ENTP: Enhancing Low-Quality SFT Data via Neural-Symbolic Text Purge-Mix
This addresses the challenge of efficiently utilizing noisy data for instruction alignment in LLMs, offering a novel approach to data enhancement.
The paper tackles the problem of low-quality data in supervised fine-tuning of large language models by introducing ENTP, a framework that purifies and reconstructs low-quality samples through neural-symbolic methods, resulting in datasets that outperform 13 baselines and even fine-tuning on the full original dataset of approximately 300K examples.

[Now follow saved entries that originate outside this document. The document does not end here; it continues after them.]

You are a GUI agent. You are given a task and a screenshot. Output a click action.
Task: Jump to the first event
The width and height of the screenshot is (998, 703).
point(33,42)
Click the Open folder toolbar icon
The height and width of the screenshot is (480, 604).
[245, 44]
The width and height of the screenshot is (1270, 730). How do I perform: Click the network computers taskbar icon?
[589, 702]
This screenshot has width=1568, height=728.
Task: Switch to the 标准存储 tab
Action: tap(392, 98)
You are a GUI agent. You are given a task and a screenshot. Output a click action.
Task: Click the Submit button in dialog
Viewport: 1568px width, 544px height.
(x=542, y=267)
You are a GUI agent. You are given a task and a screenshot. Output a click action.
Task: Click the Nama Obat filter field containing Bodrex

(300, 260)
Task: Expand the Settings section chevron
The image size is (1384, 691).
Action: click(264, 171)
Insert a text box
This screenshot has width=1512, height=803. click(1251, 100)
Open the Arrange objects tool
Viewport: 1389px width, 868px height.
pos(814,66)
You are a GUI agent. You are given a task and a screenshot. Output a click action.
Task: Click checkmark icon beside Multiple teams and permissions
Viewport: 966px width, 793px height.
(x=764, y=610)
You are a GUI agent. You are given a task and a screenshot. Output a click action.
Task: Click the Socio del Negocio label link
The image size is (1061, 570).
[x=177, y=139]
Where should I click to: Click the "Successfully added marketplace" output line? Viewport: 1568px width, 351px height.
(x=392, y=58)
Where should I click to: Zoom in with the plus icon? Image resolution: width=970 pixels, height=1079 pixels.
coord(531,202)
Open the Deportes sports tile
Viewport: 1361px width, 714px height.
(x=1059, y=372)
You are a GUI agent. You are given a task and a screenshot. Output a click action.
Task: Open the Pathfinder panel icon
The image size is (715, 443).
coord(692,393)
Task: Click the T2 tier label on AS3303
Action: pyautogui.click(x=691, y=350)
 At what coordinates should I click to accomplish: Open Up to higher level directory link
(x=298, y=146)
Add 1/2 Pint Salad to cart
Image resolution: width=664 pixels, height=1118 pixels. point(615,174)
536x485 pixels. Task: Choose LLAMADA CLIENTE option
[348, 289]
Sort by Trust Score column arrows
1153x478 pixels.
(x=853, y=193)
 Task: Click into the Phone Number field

Supervised Fine-Tuning (SFT) adapts pre-trained Large Language Models (LLMs) to domain-specific instructions by training on a carefully curated subset of high-quality instruction-response pairs, typically drawn from a larger dataset that often contains many low-quality or noisy samples. However, existing quality-first paradigms often overlook valuable signals in discarded low-quality data and rely on imperfect quality filters. We introduce ENTP (Enhancing low-quality SFT data via Neural-symbolic Text Purge-Mix), a framework that revitalizes low-quality corpora through symbolic purification and neural reconstruction. The symbolic module identifies and prunes noisy samples based on statistical priors, while the neural component synthesizes enriched instruction-response pairs by leveraging latent representations and model knowledge. This neural-symbolic synergy enhances data informativeness and diversity. Experiments show that ENTP-augmented datasets, constructed exclusively from low-quality data, outperform 13 established data-selection baselines across five instruction-following benchmarks, and even surpass fine-tuning on the full original dataset (approximately 300K examples). Our results highlight the untapped potential of low-quality data and underscore the importance of intelligent purification and synthesis for efficient instruction alignment.